Weight gain among participants in the case group who had been on other pre-switch regimens (including INSTI to INSTI, INSTI to non-INSTI, and no TDF in pre-switch regimen) did not differ significantly from the control group.
There was a higher proportion of participants with increased BMI among those in the case group compared to the control group (18% versus 10%, P = 0.01). The case group had a significant increase in the proportion of patients with hypertension (36% pre-switch versus 44% post-switch, P = 0.02) and hyperlipidemia (8% pre-switch versus 18% post-switch, P < 0.00001), but not diabetes. Among participants in the control group, there was a significant increase in the proportion of those with hyperlipidemia (50% pre-switch versus 68% post-switch, P = 0.01), but not diabetes or hypertension.
Although BMI was higher after 12 months among the case group of people who switched to TAF than the control group, Darnell and colleagues did not find higher rates of diabetes, dyslipidemia, or hypertension in the case group compared to the control group.
B/F/TAF Switch Study: Higher BMI When Prior Regimen Had No INSTI
A poster presented by Daniel T. Vo, M.D., an infectious disease fellow at Washington University in Saint Louis, addressed weight change associated with switching to B/F/TAF, the fixed-dose combination of bictegravir, emtricitabine, and tenofovir alafenamide (sold under the brand name Biktarvy), among 156 people with HIV who were virologically suppressed on a previous regimen.
Among pre-switch regimens, 74% of participants had been on an INSTI-based regimen, 17% on an NNRTI-based regimen, and 16% on a PI-based regimen. The INSTIs used most frequently were elvitegravir (54.3%) and dolutegravir (41.7%).
Of the participants, 28% switched from TDF-containing regimens, and 50% switched from TAF-containing regimens—thus, this was not a study specifically focused on switching from non-TAF to TAF-containing regimens.
The analysis by Vo and colleagues found no significant shift in the mean BMI (P = 0.2) or BMI rate of change over time (P = 0.8) after switching. Of the participants, 19% had an increase in BMI of 10% or more. Compared to those with less than a 10% increase in BMI, factors significantly associated with weight gain among those with a 10% or more increase in BMI included younger age (42.8 versus 48.9 years, P = 0.036), switch from a non-PI based regimen (P = 0.004), and switch from a TDF-containing regimen (36.4% versus 12.6%, P < 0.001).

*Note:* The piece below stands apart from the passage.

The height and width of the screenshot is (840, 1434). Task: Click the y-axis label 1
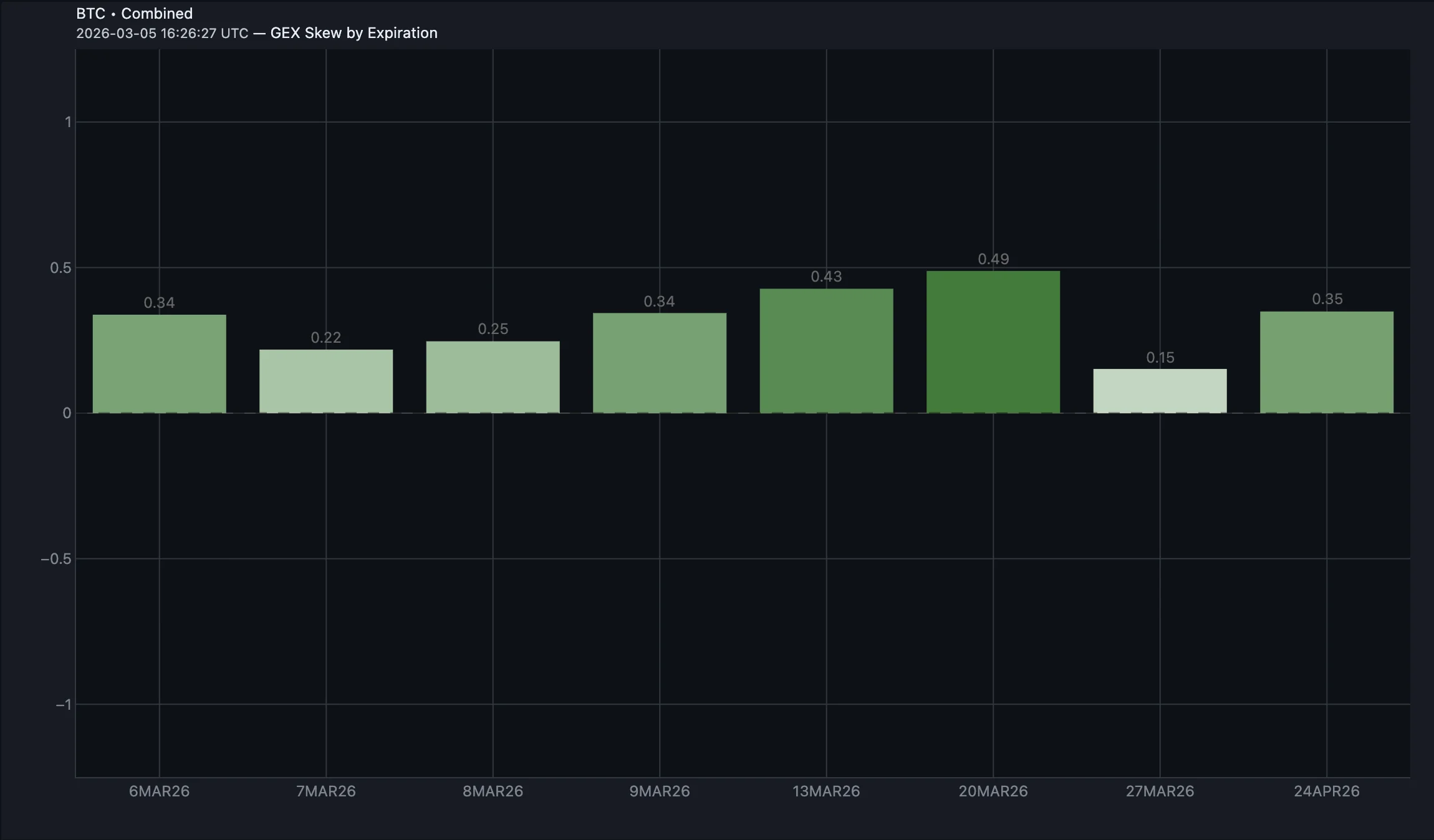67,122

Importantly, in this study, significant increases in the rate of change of BMI was most evident among those switching from non-INSTI–based regimens; this study had less to say about switching from a non-TAF-containing regimen to a regimen containing TAF.
The issue of weight gain associated with TAF-containing regimens continues to be of concern to people with HIV and their health care providers alike. Future studies will no doubt further elucidate the scope of the problem, as well as explore the factors contributing to TAF-associated weight gain.

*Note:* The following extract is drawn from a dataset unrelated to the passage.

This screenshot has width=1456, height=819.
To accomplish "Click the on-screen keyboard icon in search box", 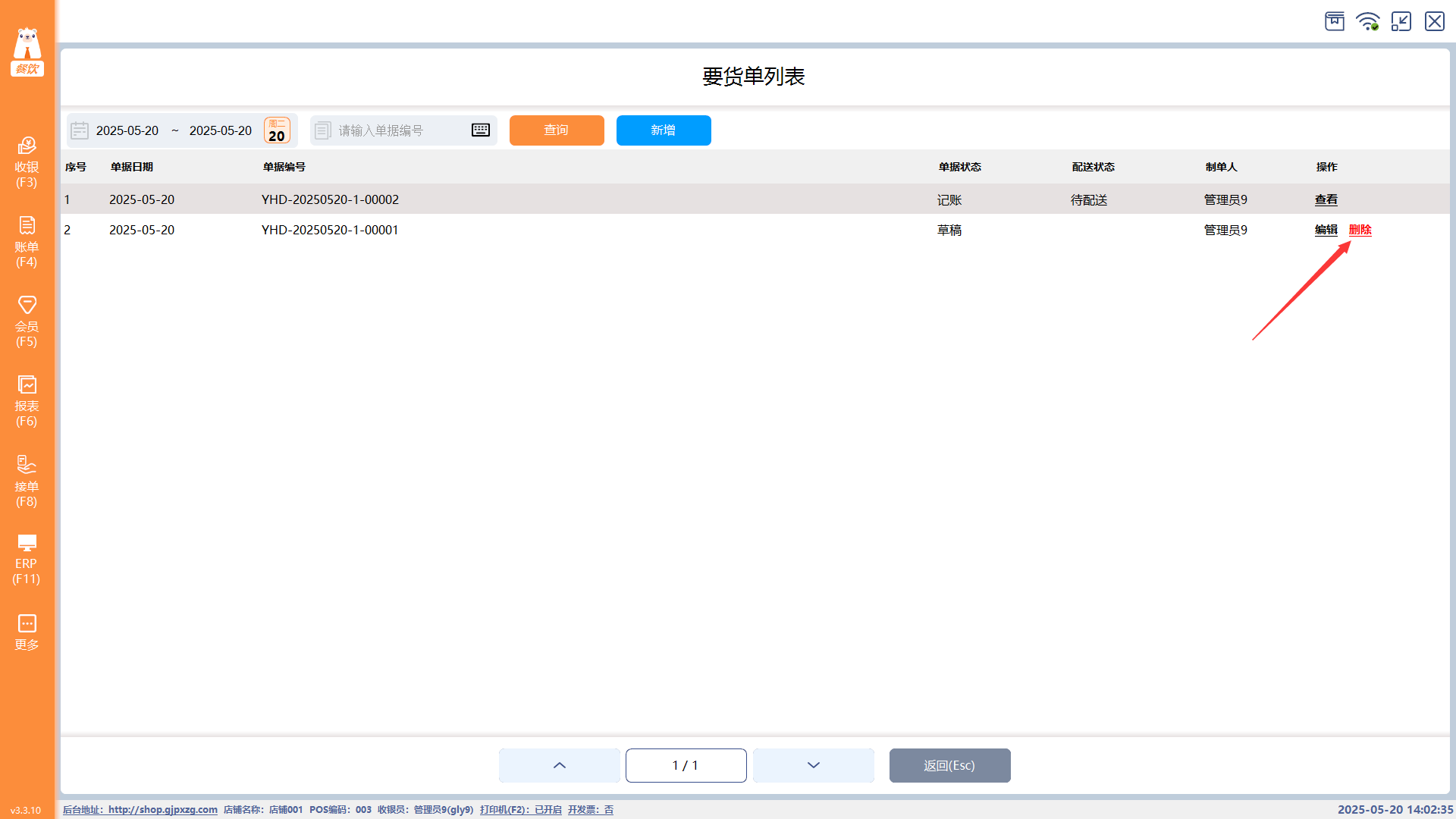I will pos(481,130).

For now, it seems, the main takeaway is that TAF is clearly associated with some degree of weight gain in some patients. In addition, these studies all point to the ongoing issue of safety tradeoffs in ART: While regimens become ever more effective and convenient for a greater number of people living with HIV, emerging longer-term safety concerns, including weight gain and metabolic issues, may pose their own set of risks.